Convert every line of the material below into a Markdown table with the columns "Row" and "Line". Number the rows in order and omit blank lines.

Records for locating items
________________

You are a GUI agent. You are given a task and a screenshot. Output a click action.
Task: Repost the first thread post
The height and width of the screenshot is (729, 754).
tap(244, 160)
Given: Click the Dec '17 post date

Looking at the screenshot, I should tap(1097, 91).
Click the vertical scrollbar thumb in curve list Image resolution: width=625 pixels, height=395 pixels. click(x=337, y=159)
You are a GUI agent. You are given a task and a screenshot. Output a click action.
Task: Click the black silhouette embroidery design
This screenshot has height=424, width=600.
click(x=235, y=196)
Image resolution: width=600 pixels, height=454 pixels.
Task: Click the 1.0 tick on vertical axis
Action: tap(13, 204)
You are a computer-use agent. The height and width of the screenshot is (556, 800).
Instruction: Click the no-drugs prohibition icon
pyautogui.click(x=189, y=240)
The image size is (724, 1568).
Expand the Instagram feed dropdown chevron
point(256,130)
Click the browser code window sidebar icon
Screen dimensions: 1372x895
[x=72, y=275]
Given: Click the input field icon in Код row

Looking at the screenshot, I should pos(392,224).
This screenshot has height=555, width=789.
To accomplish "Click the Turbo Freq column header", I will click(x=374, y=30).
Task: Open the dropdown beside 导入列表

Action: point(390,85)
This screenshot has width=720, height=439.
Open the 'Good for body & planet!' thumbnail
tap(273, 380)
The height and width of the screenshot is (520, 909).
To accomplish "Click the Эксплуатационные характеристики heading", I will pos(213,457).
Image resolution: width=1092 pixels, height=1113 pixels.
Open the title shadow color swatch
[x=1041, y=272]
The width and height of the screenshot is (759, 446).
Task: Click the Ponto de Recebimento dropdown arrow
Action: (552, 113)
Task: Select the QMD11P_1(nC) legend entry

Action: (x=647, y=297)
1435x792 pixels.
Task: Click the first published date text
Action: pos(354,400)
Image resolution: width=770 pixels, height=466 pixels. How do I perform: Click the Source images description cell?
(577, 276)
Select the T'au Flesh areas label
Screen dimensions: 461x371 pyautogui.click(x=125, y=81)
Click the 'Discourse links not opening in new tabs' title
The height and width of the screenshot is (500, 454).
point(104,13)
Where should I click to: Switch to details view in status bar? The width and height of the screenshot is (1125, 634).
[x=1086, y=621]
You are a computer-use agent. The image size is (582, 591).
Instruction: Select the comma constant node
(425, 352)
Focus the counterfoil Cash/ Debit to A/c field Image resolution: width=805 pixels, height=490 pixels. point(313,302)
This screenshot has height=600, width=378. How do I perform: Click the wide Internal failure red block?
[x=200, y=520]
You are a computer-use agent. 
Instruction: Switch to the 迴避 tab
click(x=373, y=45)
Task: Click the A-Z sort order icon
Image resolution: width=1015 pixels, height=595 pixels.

________________

The answer =
| Row | Line |
|---|---|
| 1 | You are a GUI agent. You are given a task and a screenshot. Output a click action. |
| 2 | Task: Repost the first thread post |
| 3 | The height and width of the screenshot is (729, 754). |
| 4 | tap(244, 160) |
| 5 | Given: Click the Dec '17 post date |
| 6 | Looking at the screenshot, I should tap(1097, 91). |
| 7 | Click the vertical scrollbar thumb in curve list Image resolution: width=625 pixels, height=395 pixels. click(x=337, y=159) |
| 8 | You are a GUI agent. You are given a task and a screenshot. Output a click action. |
| 9 | Task: Click the black silhouette embroidery design |
| 10 | This screenshot has height=424, width=600. |
| 11 | click(x=235, y=196) |
| 12 | Image resolution: width=600 pixels, height=454 pixels. |
| 13 | Task: Click the 1.0 tick on vertical axis |
| 14 | Action: tap(13, 204) |
| 15 | You are a computer-use agent. The height and width of the screenshot is (556, 800). |
| 16 | Instruction: Click the no-drugs prohibition icon |
| 17 | pyautogui.click(x=189, y=240) |
| 18 | The image size is (724, 1568). |
| 19 | Expand the Instagram feed dropdown chevron |
| 20 | point(256,130) |
| 21 | Click the browser code window sidebar icon |
| 22 | Screen dimensions: 1372x895 |
| 23 | [x=72, y=275] |
| 24 | Given: Click the input field icon in Код row |
| 25 | Looking at the screenshot, I should pos(392,224). |
| 26 | This screenshot has height=555, width=789. |
| 27 | To accomplish "Click the Turbo Freq column header", I will click(x=374, y=30). |
| 28 | Task: Open the dropdown beside 导入列表 |
| 29 | Action: point(390,85) |
| 30 | This screenshot has width=720, height=439. |
| 31 | Open the 'Good for body & planet!' thumbnail |
| 32 | tap(273, 380) |
| 33 | The height and width of the screenshot is (520, 909). |
| 34 | To accomplish "Click the Эксплуатационные характеристики heading", I will pos(213,457). |
| 35 | Image resolution: width=1092 pixels, height=1113 pixels. |
| 36 | Open the title shadow color swatch |
| 37 | [x=1041, y=272] |
| 38 | The width and height of the screenshot is (759, 446). |
| 39 | Task: Click the Ponto de Recebimento dropdown arrow |
| 40 | Action: (552, 113) |
| 41 | Task: Select the QMD11P_1(nC) legend entry |
| 42 | Action: (x=647, y=297) |
| 43 | 1435x792 pixels. |
| 44 | Task: Click the first published date text |
| 45 | Action: pos(354,400) |
| 46 | Image resolution: width=770 pixels, height=466 pixels. How do I perform: Click the Source images description cell? |
| 47 | (577, 276) |
| 48 | Select the T'au Flesh areas label |
| 49 | Screen dimensions: 461x371 pyautogui.click(x=125, y=81) |
| 50 | Click the 'Discourse links not opening in new tabs' title |
| 51 | The height and width of the screenshot is (500, 454). |
| 52 | point(104,13) |
| 53 | Where should I click to: Switch to details view in status bar? The width and height of the screenshot is (1125, 634). |
| 54 | [x=1086, y=621] |
| 55 | You are a computer-use agent. The image size is (582, 591). |
| 56 | Instruction: Select the comma constant node |
| 57 | (425, 352) |
| 58 | Focus the counterfoil Cash/ Debit to A/c field Image resolution: width=805 pixels, height=490 pixels. point(313,302) |
| 59 | This screenshot has height=600, width=378. How do I perform: Click the wide Internal failure red block? |
| 60 | [x=200, y=520] |
| 61 | You are a computer-use agent.  |
| 62 | Instruction: Switch to the 迴避 tab |
| 63 | click(x=373, y=45) |
| 64 | Task: Click the A-Z sort order icon |
| 65 | Image resolution: width=1015 pixels, height=595 pixels. |